Re^4: An optimal solution to finding weights for a weighted sum signature.

Actually, both CRC and MD5 can be calculated incrementally without having to stringify the entire dataset at once.

You misunderstand what I meant by stringification; or rather, I didn't make myself clear enough.

Each item in a collection could be a single character; or it could be an entire data structure representing anything. Each item might for instance be:

An entire 19x19 array representing a position in a game of go;
with a subset of items being a sequence of moves within a game.
Each a known marker sequence -- variable length sequence of ACGT;
with a subset of items being a DNA fragment.
It could be a frequency spectrum derived by Fourier Analysis representing one instant in a piece of music or voice recording;
with the subset representing a few bars of the tune or a phoneme of the speech.
each could be a snapshot of stock prices or movements at a given moment of the trading day;
with the subset representing elapsed time periods.
Many other things; simple or complex.

The signature has to capture both the individual items and their ordering. It is easy to demonstrate that if you run MD5 over the subset of items simply concatenated data, a single combined sequence, two or more quite different subsets can easily result in the same signature. Eg.

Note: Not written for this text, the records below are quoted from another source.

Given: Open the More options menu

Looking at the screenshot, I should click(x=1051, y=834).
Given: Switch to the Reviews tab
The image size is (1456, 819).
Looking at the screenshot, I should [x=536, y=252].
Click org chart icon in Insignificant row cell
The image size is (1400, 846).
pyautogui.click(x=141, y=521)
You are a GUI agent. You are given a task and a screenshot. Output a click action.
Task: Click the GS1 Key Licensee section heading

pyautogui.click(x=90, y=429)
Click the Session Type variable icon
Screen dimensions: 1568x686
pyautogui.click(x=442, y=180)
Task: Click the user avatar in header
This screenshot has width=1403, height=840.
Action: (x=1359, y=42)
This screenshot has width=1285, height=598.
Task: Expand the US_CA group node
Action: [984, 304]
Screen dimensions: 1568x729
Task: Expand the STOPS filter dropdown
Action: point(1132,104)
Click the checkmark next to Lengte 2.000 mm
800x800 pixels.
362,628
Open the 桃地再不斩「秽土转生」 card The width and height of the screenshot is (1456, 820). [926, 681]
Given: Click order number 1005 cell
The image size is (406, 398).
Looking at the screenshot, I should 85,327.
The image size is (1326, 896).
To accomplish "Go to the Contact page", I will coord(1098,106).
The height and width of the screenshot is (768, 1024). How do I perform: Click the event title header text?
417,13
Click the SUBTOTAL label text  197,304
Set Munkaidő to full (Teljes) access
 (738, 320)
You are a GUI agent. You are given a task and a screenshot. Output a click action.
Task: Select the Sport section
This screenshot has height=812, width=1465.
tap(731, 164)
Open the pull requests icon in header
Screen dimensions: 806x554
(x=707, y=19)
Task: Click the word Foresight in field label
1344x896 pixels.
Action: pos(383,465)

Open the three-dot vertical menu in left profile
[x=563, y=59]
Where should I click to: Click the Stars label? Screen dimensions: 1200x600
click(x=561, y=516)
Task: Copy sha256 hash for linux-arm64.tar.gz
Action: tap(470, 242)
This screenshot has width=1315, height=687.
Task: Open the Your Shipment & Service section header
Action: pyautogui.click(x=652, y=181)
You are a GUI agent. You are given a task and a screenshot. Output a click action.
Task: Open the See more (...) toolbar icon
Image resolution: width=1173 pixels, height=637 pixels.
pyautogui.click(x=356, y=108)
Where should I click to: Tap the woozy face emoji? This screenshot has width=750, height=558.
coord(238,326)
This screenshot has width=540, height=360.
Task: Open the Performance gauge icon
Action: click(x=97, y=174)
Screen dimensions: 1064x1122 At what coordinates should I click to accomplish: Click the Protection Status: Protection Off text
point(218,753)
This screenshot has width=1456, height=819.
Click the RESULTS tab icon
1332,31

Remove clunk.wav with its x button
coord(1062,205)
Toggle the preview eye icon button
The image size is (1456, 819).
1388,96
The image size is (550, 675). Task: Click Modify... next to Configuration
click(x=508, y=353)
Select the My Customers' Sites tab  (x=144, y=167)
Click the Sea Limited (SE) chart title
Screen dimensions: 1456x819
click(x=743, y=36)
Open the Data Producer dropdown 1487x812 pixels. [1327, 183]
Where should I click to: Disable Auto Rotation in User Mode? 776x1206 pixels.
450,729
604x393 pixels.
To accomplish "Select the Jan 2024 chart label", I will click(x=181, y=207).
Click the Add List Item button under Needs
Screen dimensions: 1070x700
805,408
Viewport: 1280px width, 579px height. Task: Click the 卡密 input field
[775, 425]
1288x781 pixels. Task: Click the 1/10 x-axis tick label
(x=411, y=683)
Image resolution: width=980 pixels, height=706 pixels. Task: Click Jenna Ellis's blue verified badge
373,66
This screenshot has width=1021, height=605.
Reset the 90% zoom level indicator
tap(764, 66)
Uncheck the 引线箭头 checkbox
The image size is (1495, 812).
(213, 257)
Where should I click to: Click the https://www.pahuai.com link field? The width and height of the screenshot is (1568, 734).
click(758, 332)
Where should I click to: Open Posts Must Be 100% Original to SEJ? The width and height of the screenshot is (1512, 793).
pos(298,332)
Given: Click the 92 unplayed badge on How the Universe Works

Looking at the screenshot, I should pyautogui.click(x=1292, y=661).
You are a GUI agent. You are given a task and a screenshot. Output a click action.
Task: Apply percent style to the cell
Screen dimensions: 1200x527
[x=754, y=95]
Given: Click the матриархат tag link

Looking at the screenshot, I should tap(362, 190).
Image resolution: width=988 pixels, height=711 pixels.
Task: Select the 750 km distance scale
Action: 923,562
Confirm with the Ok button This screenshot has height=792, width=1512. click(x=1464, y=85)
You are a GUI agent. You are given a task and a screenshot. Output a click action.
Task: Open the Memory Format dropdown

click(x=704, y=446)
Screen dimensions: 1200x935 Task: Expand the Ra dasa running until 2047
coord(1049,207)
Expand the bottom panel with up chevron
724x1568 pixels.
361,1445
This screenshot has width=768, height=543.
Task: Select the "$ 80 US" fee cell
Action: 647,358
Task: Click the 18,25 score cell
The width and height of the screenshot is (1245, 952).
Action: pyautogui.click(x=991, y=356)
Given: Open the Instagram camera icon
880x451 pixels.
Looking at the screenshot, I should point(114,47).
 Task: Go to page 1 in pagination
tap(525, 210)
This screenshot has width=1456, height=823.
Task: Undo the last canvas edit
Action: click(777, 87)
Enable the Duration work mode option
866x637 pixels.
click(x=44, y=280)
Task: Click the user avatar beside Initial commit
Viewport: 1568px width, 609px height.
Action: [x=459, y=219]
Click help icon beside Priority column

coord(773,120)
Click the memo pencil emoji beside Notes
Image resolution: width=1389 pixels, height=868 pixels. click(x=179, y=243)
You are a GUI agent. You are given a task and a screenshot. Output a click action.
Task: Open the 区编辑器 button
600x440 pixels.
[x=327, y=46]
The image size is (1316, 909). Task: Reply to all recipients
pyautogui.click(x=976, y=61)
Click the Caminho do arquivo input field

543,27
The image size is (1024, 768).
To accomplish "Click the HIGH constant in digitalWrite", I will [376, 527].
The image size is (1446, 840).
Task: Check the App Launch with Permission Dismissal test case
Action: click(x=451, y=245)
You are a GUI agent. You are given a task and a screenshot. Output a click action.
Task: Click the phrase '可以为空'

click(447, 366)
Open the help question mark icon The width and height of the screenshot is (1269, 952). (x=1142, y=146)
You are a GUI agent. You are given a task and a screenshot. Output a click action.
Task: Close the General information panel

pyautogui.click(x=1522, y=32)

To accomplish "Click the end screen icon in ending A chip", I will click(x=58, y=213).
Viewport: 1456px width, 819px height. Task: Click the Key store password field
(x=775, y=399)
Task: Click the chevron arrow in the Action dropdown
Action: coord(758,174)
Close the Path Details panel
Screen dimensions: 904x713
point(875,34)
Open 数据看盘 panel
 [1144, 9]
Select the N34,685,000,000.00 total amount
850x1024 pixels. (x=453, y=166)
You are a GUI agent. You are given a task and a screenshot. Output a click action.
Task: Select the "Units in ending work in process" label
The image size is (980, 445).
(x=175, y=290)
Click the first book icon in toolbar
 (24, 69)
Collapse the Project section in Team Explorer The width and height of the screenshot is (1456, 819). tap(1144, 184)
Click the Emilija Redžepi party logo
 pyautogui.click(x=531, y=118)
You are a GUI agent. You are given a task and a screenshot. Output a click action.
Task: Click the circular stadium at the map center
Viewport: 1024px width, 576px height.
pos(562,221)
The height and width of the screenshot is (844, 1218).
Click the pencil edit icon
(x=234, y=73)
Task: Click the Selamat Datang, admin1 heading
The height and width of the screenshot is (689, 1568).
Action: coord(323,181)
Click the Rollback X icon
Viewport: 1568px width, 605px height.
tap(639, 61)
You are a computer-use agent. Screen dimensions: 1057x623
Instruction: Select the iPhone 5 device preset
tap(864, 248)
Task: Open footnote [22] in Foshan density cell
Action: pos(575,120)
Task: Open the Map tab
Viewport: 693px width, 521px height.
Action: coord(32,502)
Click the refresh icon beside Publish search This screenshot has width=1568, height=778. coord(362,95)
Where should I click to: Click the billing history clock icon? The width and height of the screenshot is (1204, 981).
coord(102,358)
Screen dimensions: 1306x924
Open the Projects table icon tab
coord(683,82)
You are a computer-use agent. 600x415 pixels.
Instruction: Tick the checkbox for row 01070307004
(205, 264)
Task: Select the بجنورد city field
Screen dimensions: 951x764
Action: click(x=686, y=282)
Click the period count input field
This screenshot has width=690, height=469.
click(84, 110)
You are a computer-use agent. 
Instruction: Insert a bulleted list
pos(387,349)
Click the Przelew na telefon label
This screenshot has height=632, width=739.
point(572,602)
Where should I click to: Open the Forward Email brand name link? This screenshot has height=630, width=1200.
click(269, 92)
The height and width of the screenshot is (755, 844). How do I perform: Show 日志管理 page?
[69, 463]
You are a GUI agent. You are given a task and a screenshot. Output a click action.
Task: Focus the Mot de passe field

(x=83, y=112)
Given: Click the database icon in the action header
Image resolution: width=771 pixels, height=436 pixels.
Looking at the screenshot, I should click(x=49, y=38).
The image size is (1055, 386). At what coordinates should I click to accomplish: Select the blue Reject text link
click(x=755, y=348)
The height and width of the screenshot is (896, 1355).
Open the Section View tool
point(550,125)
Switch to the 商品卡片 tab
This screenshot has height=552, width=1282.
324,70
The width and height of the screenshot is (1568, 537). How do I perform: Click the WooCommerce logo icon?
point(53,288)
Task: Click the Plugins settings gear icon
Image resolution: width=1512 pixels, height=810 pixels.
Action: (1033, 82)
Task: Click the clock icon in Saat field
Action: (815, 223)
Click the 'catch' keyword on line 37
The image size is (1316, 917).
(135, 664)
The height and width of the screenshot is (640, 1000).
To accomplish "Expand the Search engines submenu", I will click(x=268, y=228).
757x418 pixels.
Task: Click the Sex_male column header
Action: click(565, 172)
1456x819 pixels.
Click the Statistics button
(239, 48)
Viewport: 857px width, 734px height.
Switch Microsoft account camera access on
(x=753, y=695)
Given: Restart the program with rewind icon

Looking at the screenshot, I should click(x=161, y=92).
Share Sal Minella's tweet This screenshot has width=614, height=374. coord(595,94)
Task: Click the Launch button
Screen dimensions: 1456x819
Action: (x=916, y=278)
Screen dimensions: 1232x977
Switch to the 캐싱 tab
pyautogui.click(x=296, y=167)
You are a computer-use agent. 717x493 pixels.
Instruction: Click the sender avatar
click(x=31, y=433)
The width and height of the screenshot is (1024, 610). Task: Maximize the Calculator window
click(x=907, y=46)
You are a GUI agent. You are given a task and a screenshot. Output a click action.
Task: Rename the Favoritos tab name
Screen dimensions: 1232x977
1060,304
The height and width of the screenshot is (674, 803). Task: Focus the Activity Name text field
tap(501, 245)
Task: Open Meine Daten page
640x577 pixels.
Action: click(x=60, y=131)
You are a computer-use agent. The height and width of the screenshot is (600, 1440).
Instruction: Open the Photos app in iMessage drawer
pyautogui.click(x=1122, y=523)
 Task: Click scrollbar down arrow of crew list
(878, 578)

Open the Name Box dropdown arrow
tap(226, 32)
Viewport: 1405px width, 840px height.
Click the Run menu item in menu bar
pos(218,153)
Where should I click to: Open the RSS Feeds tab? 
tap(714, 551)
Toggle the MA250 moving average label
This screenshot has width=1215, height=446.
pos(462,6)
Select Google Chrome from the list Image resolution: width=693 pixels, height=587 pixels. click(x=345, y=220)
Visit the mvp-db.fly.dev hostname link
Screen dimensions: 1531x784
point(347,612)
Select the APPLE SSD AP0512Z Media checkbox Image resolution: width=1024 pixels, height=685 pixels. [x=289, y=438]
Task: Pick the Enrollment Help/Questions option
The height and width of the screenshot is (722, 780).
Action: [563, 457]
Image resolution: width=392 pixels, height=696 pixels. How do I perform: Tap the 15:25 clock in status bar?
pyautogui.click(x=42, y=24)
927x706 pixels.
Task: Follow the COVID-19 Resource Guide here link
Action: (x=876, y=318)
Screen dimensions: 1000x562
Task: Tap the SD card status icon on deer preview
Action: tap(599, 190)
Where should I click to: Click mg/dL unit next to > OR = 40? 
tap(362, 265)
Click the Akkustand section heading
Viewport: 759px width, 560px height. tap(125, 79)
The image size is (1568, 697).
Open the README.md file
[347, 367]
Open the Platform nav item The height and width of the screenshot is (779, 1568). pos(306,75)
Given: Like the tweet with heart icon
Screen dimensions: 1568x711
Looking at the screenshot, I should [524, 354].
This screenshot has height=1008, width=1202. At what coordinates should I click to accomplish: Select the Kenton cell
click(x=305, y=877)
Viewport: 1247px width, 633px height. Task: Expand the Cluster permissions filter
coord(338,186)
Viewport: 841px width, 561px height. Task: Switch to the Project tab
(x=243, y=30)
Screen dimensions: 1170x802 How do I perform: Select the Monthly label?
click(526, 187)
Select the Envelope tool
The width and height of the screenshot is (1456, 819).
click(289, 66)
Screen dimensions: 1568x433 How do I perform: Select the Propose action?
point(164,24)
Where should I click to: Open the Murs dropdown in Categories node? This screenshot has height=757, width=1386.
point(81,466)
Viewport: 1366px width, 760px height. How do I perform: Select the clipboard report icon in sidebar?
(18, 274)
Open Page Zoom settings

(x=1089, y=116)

Take the simply concatenated subset of DNA markers CTCGGTGCGACGGTCTGCCAAGATCGCGTT. That could have been formed from any of these subsets:

CTC GGTGCGAC GGTCTG CCAAGAT CGCGTT
CTCGG TGC GACGGTC TGC CAAGA TCG CGTT
CTCGGTGCGACGG TCTGCCAAGATCGCGTT

And many others, but the resultant MD5 would be the same for all of them. Of course you can prevent that by adding (say) nulls between items in the concatenation; but then think about how you would deal with the same problem with the audio samples; or video or ...

The classic way of dealing with this problem is that instead of concatenating the raw data, you assign each item in the collection a unique letter or number, and you run the MD5 on the concatenation of those; by doing a hash mapping of individual items to unique placeholders; concatenating them, and the MD5ing those. This is what I meant by two passes.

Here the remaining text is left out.